Supplied records.
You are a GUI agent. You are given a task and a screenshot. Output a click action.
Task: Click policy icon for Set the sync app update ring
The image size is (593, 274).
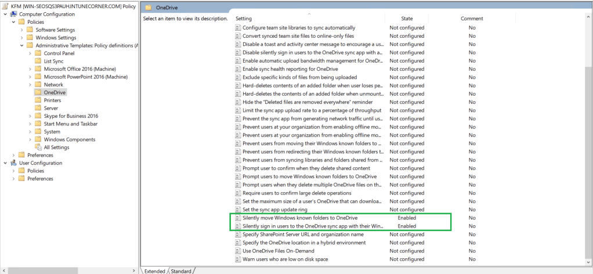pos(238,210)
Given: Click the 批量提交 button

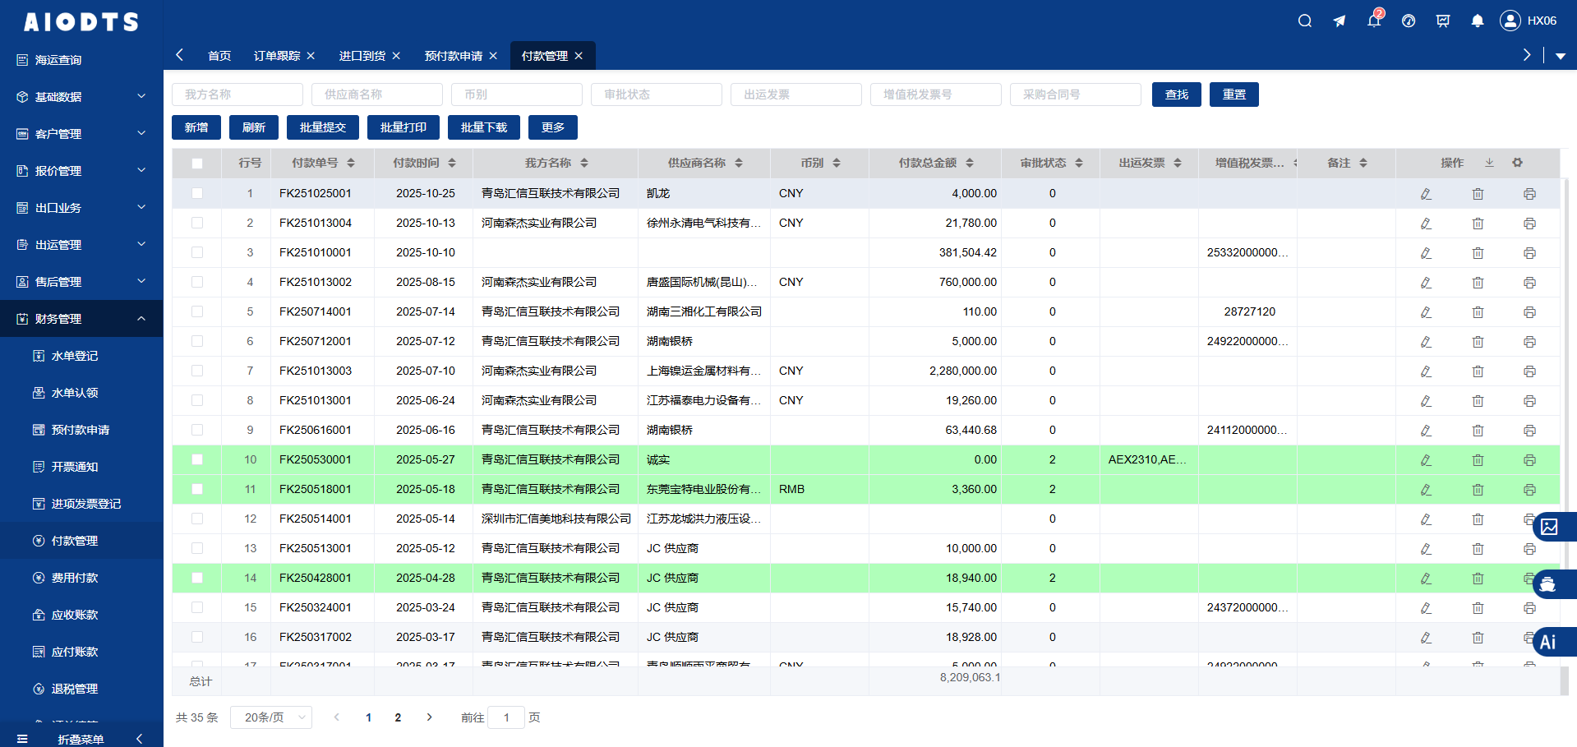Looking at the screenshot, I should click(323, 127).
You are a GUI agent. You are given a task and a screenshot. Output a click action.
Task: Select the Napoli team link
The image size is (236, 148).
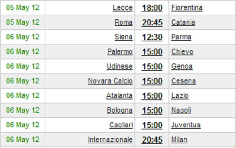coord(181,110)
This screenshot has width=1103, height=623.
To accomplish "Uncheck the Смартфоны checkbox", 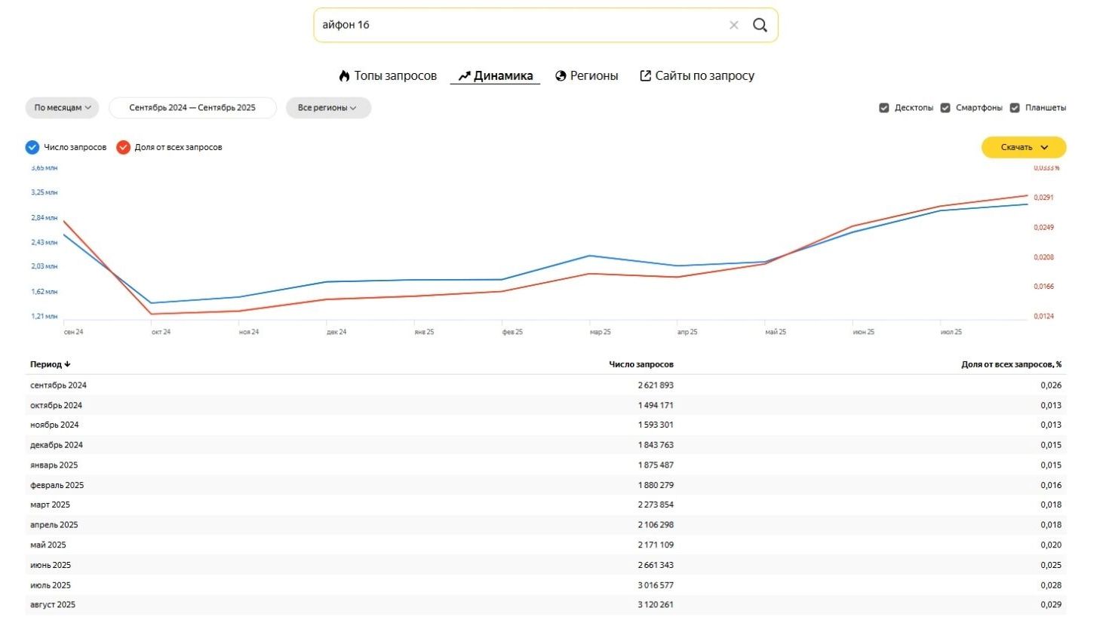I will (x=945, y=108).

Instructions for the task. Transcribe, from the records above, the first line and every line after it up to and including the line with "Task: Select the Napoli team link"; omit pictures.

The answer.
You are a GUI agent. You are given a task and a screenshot. Output a click action.
Task: Click policy icon for Set the sync app update ring
The image size is (593, 274).
pos(238,210)
Given: Click the 批量提交 button

Looking at the screenshot, I should click(323, 127).
You are a GUI agent. You are given a task and a screenshot. Output a click action.
Task: Select the Napoli team link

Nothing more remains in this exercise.